> [Job] Format each line of the listing below as a string in a JSON list, skipping any blank lines. Omit the pictures from your answer.

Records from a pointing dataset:
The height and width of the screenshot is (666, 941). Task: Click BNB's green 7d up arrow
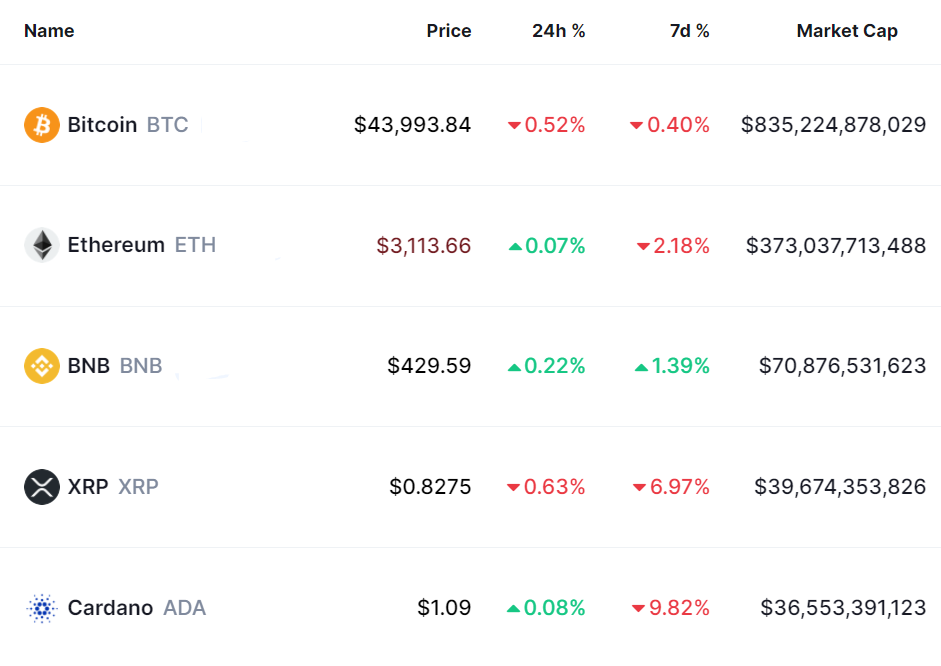coord(641,367)
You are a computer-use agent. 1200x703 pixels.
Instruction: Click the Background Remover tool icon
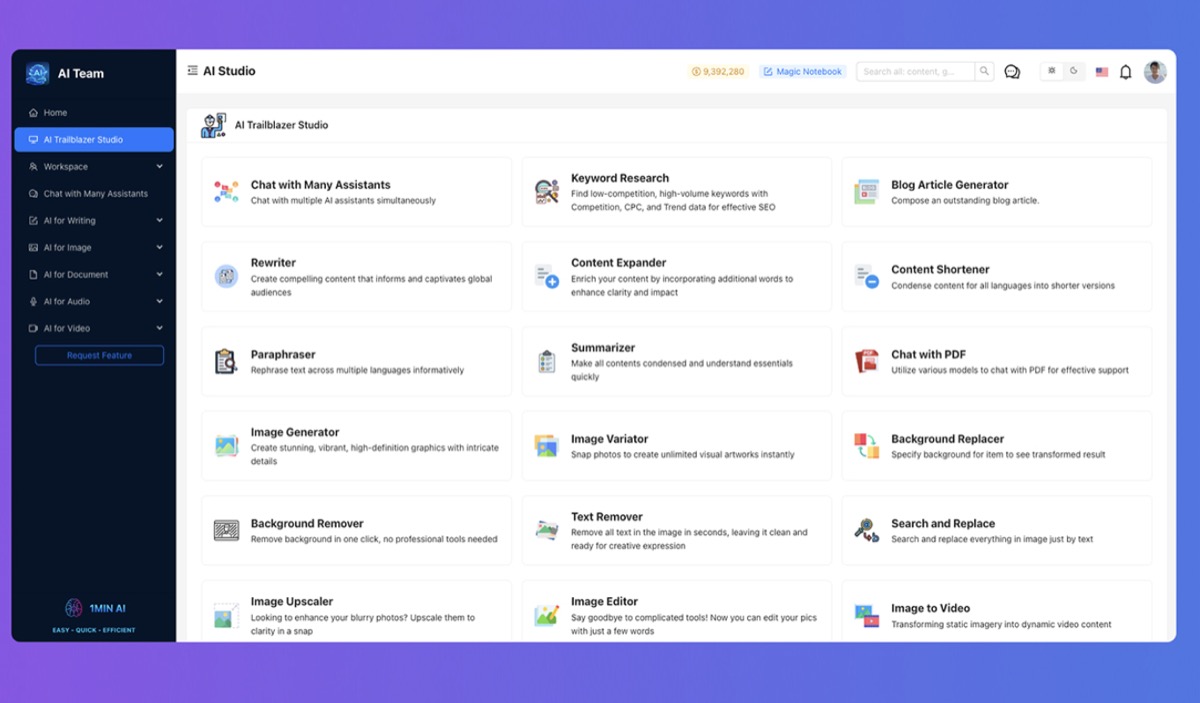226,530
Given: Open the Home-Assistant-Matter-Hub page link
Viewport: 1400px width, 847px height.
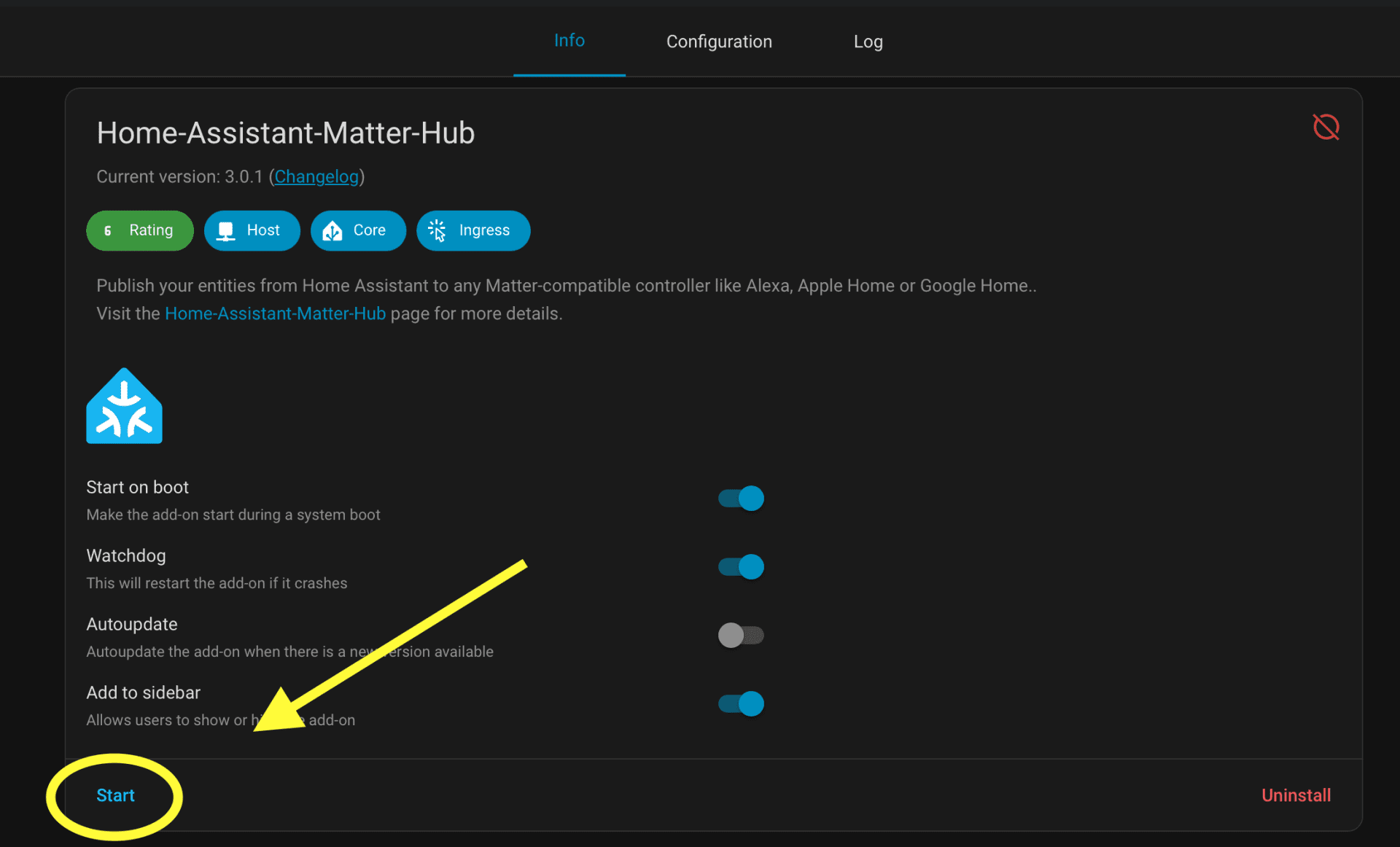Looking at the screenshot, I should [x=275, y=313].
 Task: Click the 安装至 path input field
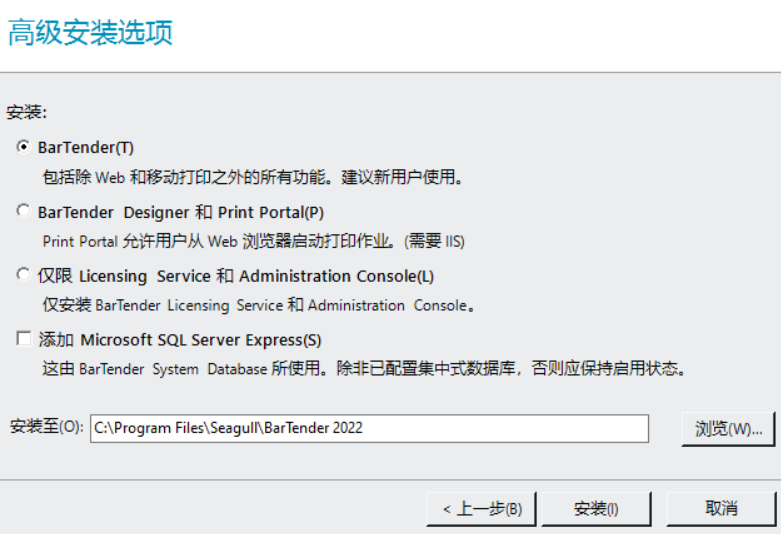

> [Solved problem]
[
  "The height and width of the screenshot is (666, 941). Task: Click BNB's green 7d up arrow",
  "coord(641,367)",
  "You are a computer-use agent. 1200x703 pixels.",
  "Instruction: Click the Background Remover tool icon",
  "226,530",
  "Given: Open the Home-Assistant-Matter-Hub page link",
  "Viewport: 1400px width, 847px height.",
  "Looking at the screenshot, I should [x=275, y=313].",
  " Task: Click the 安装至 path input field"
]